↓
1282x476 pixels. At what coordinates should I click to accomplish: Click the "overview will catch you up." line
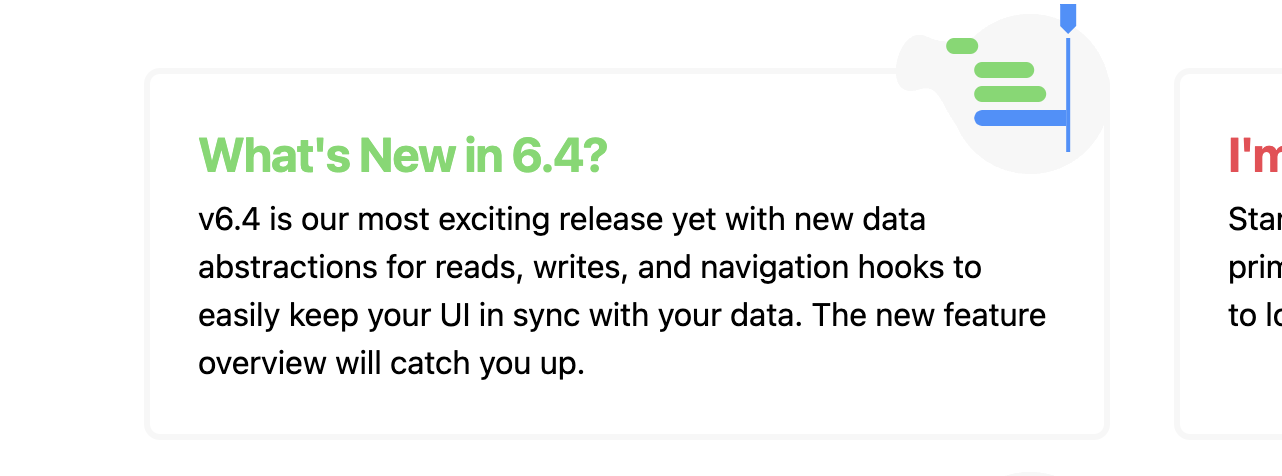[391, 363]
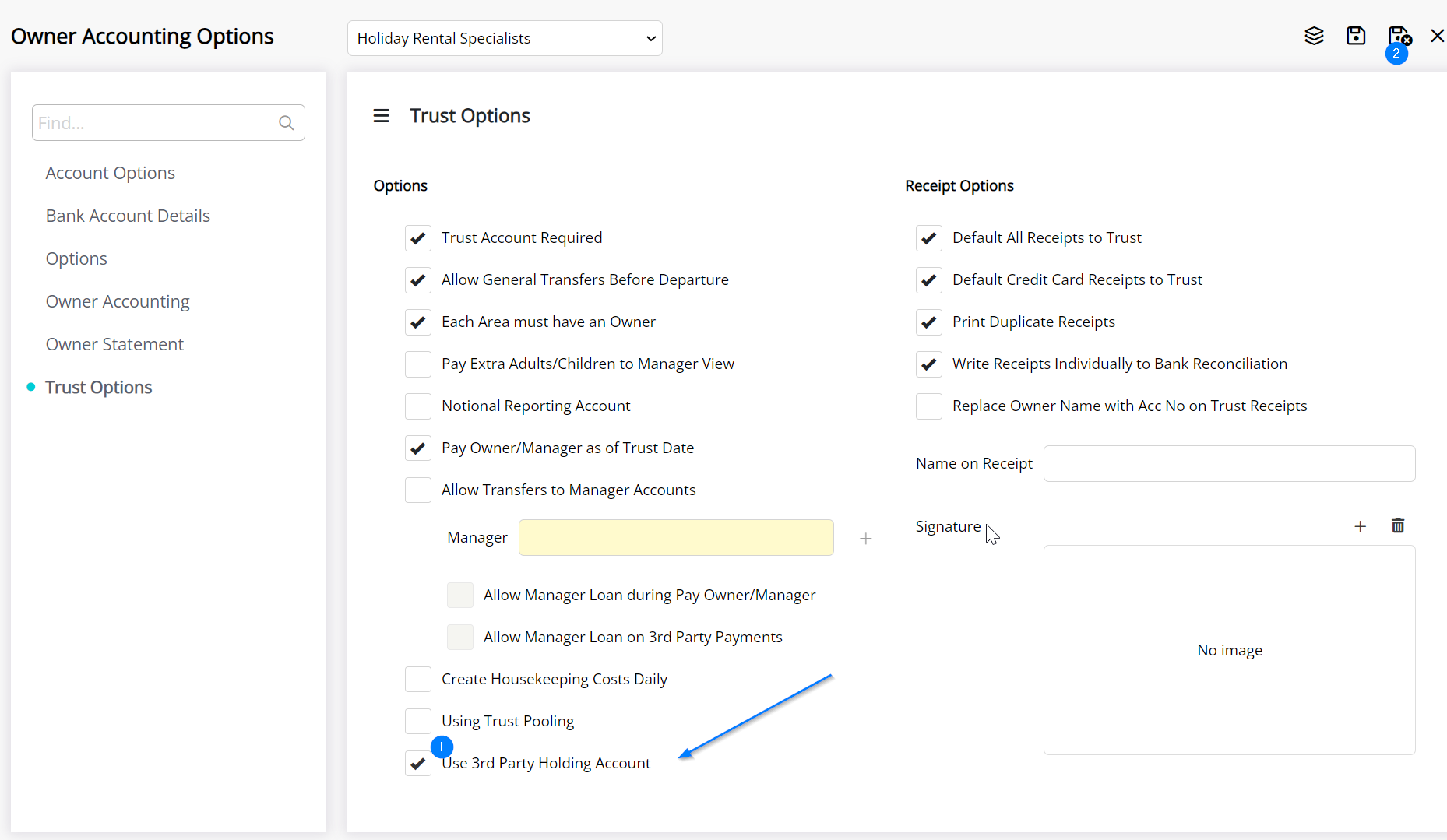Click the Name on Receipt text field
This screenshot has width=1447, height=840.
coord(1229,463)
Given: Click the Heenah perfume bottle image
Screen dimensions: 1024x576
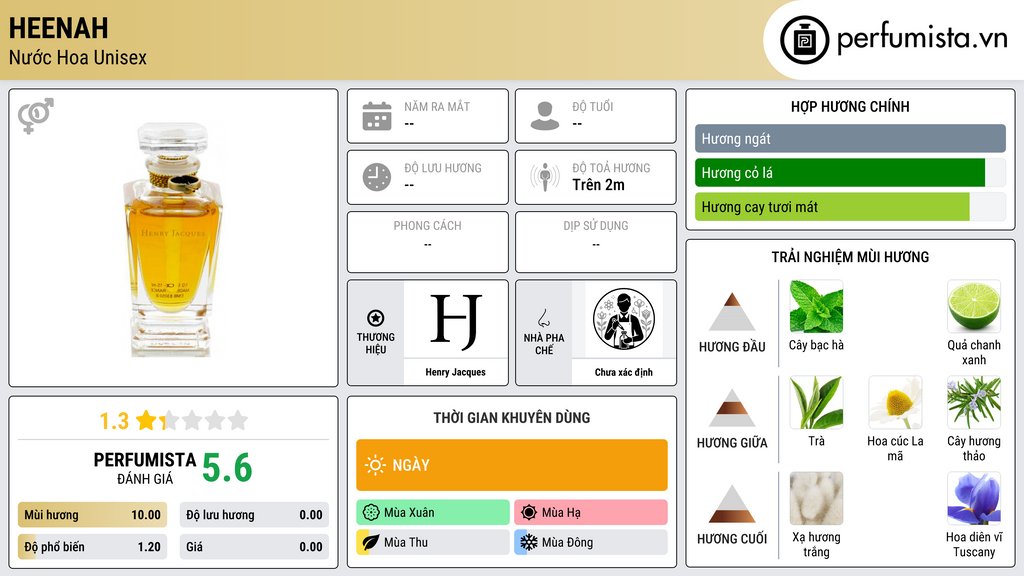Looking at the screenshot, I should (x=173, y=238).
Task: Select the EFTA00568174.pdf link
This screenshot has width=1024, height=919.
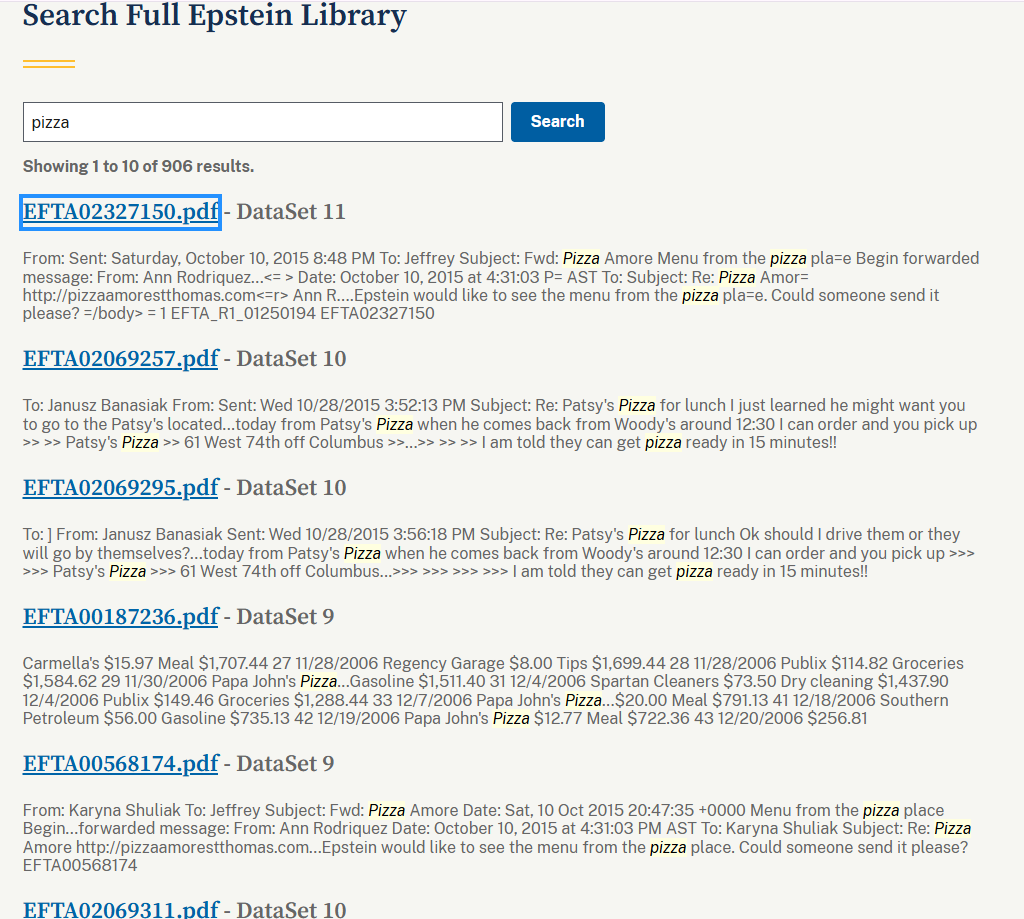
↑
THE PROBLEM: With the line containing "Given: Click the Heenah perfume bottle image" as the first line and the last line of the listing as the final one, reproduce that span exactly, without pictures.

RESULT:
Given: Click the Heenah perfume bottle image
Screen dimensions: 1024x576
Looking at the screenshot, I should (x=173, y=238).
Task: Select the EFTA00568174.pdf link
This screenshot has width=1024, height=919.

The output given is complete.